File types · PDF for archive

PDF as the archive layer.

Keep the originals. Then PDF a copy alongside them, so the authoritative record survives the next decade of format changes.

Why PDF

  • Renders identically on every device.
  • Doesn't need any particular app to open.
  • Format has been stable for 30 years; expected to continue.
  • Good for sharing with universities, employers, exam appeals.
  • Searchable text means you can find content years later.

Per-file conversion (small batches)

Open the file in its native app (Word / Excel / PowerPoint) and use File > Save As > PDF. Works on every platform. Word Online and Google Docs have the same option. Fine for one document at a time.

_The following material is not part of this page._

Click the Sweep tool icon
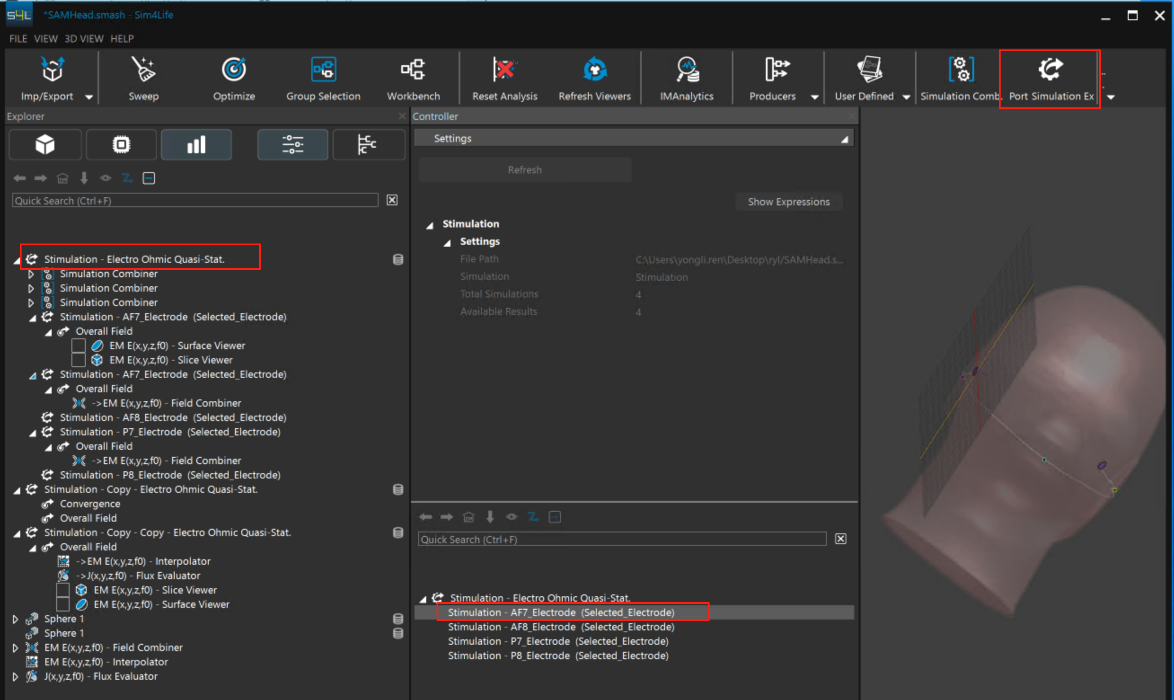 [143, 70]
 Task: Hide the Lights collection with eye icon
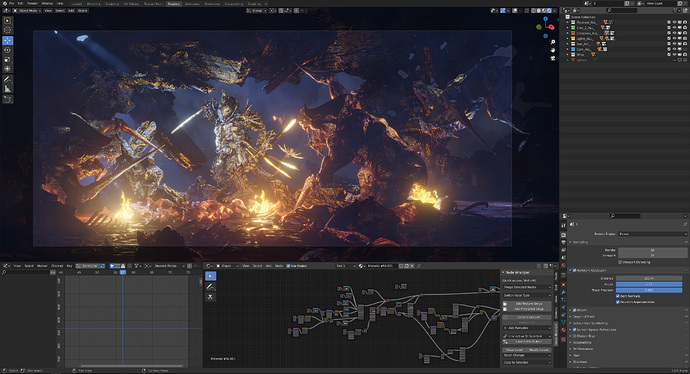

Bulk conversion (entire folders)

On Mac: open Automator, create a new Quick Action, drag in the Convert Office Documents to PDF action. Save as a service, then right-click a folder in Finder and run it.

On Windows: install LibreOffice (free), then run from PowerShell: soffice --headless --convert-to pdf *.docx. Repeat for .xlsx and .pptx.

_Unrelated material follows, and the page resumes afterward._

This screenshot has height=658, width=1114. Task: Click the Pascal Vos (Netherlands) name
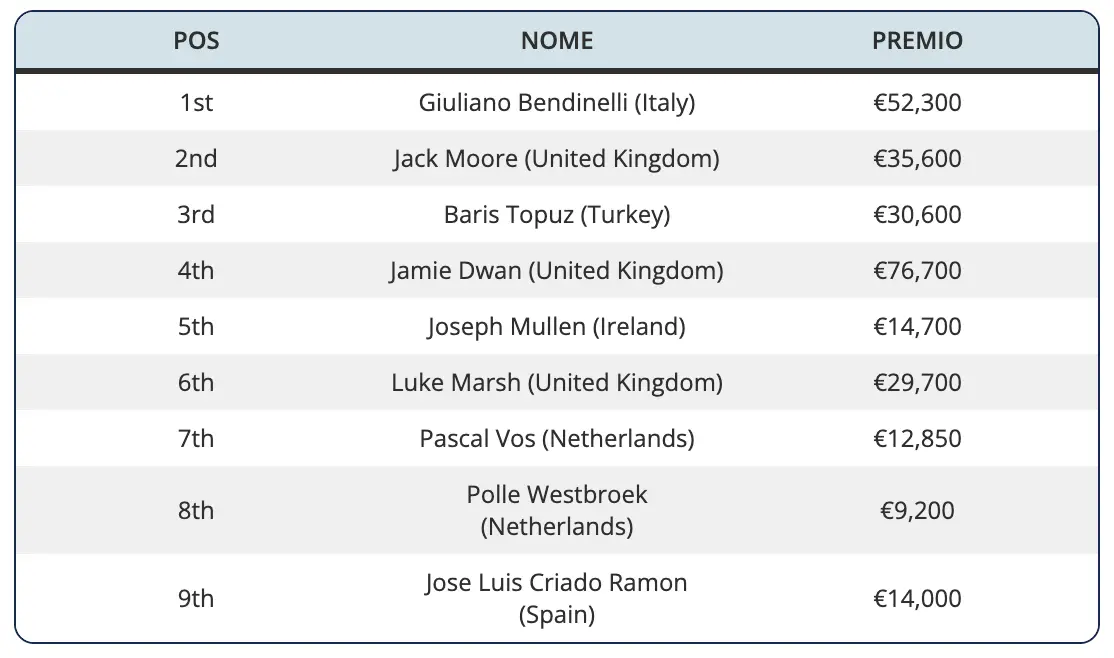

Cross-platform: LibreOffice's headless mode works the same way on Linux, Mac and Windows.

Folder structure recommendation

Inside your school archive folder, keep two parallel trees:/originals and /pdf. Originals are the .docx / .xlsx / .pptx; PDFs are the bulk-converted archive copies. Future-you will thank you.

Common questions

Why archive as PDF if I have the original Office files?
Two reasons. First, file formats change — what opens cleanly in 2026 Office may not in 2036. PDFs are extraordinarily stable. Second, PDFs render identically everywhere — useful when you need to share evidence of past work with a university or employer.
Doesn't PDF lose editability?
Yes — that's the point. Archive PDFs alongside the originals, not instead of them. Keep the .docx for future editing; keep the PDF as the authoritative record of what the document looked like when you exported it.
How do I bulk-convert a folder?
On Mac: Automator → New Quick Action → Convert Office to PDF. On Windows: a PowerShell script using the Word COM object, or the free SmallPDF / iLovePDF tools (small batches). For large batches, LibreOffice has a headless --convert-to pdf command that handles hundreds of files in one go.